**ABOUT THIS EXERCISE:**
For the entries below, repeat exactly each line starting with the one that contains "Task: Follow the Nokia USA breadcrumb link" and going on through the one that contains "This screenshot has width=1073, height=467.", and no others.
++++++++++++++++++++
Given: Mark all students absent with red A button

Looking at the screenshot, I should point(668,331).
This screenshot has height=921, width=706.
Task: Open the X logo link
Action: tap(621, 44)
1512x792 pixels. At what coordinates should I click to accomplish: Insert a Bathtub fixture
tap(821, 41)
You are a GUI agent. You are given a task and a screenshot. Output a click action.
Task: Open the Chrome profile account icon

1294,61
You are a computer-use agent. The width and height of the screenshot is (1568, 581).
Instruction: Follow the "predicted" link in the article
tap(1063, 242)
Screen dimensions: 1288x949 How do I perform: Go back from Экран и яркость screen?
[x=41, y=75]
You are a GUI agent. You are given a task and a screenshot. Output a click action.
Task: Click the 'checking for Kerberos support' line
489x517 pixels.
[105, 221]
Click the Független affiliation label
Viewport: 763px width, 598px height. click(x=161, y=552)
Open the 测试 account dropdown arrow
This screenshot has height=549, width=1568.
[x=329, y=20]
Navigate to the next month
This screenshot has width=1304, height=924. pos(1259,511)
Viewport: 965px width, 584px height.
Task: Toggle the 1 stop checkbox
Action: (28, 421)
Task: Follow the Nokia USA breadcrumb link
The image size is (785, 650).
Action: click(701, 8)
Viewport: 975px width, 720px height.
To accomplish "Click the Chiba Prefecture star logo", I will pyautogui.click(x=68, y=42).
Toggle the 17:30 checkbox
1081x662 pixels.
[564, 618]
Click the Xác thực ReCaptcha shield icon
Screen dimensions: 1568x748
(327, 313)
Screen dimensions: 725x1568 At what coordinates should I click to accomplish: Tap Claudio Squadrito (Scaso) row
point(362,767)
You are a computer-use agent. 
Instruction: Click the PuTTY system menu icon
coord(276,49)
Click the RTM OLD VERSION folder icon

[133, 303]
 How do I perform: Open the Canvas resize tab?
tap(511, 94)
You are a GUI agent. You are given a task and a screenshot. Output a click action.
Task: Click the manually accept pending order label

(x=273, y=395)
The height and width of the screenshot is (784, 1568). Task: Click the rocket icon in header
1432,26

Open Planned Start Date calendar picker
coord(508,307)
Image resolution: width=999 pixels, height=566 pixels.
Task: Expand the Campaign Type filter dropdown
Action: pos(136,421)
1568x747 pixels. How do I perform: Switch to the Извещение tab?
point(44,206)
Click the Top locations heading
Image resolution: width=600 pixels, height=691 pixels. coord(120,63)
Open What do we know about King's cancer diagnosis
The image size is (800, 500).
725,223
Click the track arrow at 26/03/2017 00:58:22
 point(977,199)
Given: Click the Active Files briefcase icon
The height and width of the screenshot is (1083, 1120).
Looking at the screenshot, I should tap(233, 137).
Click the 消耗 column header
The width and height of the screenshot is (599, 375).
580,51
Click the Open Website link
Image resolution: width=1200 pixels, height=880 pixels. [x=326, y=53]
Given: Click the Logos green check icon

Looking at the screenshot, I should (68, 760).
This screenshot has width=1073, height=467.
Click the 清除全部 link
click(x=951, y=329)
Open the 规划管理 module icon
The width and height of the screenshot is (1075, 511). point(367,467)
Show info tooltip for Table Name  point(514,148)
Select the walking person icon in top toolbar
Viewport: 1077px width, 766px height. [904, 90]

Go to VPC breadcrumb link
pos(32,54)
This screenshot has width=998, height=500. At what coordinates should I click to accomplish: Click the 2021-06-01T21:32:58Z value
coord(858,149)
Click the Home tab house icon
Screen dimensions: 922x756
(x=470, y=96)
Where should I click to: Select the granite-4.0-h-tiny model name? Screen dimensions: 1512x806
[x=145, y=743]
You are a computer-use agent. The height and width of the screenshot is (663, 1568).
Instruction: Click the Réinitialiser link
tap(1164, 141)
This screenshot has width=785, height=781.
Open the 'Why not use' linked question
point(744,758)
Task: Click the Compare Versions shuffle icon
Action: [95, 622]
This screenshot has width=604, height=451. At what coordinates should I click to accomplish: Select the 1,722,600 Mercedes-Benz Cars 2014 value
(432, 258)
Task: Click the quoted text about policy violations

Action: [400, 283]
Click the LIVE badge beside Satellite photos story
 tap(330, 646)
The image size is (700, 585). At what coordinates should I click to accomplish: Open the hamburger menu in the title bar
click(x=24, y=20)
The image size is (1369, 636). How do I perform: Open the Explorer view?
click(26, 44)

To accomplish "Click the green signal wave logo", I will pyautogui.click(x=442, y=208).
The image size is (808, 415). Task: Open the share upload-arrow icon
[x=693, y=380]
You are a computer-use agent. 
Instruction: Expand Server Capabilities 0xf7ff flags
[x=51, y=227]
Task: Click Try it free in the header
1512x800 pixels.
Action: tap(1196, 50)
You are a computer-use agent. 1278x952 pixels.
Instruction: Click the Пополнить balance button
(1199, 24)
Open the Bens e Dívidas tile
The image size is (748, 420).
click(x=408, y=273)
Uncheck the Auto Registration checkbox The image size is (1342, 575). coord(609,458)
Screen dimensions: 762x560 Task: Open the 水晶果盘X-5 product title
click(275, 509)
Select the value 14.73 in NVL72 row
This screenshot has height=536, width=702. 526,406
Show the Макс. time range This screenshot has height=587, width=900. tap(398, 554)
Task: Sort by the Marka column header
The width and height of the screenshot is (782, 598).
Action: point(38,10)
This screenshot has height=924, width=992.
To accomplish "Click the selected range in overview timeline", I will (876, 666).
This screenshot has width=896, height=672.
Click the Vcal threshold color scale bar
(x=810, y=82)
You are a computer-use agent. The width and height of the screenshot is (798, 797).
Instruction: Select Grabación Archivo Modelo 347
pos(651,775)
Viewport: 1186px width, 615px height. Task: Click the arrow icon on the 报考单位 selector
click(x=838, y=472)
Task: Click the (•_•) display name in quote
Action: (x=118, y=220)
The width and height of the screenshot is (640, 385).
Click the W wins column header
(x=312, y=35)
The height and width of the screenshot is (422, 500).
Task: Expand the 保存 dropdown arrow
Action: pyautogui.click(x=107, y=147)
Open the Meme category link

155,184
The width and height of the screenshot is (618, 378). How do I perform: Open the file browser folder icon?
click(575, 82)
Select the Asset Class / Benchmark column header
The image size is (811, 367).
++++++++++++++++++++
**ANSWER TO THIS PROBLEM:**
Task: Follow the Nokia USA breadcrumb link
The image size is (785, 650).
Action: click(701, 8)
Viewport: 975px width, 720px height.
To accomplish "Click the Chiba Prefecture star logo", I will pyautogui.click(x=68, y=42).
Toggle the 17:30 checkbox
1081x662 pixels.
[564, 618]
Click the Xác thực ReCaptcha shield icon
Screen dimensions: 1568x748
(327, 313)
Screen dimensions: 725x1568 At what coordinates should I click to accomplish: Tap Claudio Squadrito (Scaso) row
point(362,767)
You are a computer-use agent. 
Instruction: Click the PuTTY system menu icon
coord(276,49)
Click the RTM OLD VERSION folder icon

[133, 303]
 How do I perform: Open the Canvas resize tab?
tap(511, 94)
You are a GUI agent. You are given a task and a screenshot. Output a click action.
Task: Click the manually accept pending order label

(x=273, y=395)
The height and width of the screenshot is (784, 1568). Task: Click the rocket icon in header
1432,26

Open Planned Start Date calendar picker
coord(508,307)
Image resolution: width=999 pixels, height=566 pixels.
Task: Expand the Campaign Type filter dropdown
Action: pos(136,421)
1568x747 pixels. How do I perform: Switch to the Извещение tab?
point(44,206)
Click the Top locations heading
Image resolution: width=600 pixels, height=691 pixels. coord(120,63)
Open What do we know about King's cancer diagnosis
The image size is (800, 500).
725,223
Click the track arrow at 26/03/2017 00:58:22
 point(977,199)
Given: Click the Active Files briefcase icon
The height and width of the screenshot is (1083, 1120).
Looking at the screenshot, I should tap(233, 137).
Click the 消耗 column header
The width and height of the screenshot is (599, 375).
580,51
Click the Open Website link
Image resolution: width=1200 pixels, height=880 pixels. [x=326, y=53]
Given: Click the Logos green check icon

Looking at the screenshot, I should (68, 760).
This screenshot has width=1073, height=467.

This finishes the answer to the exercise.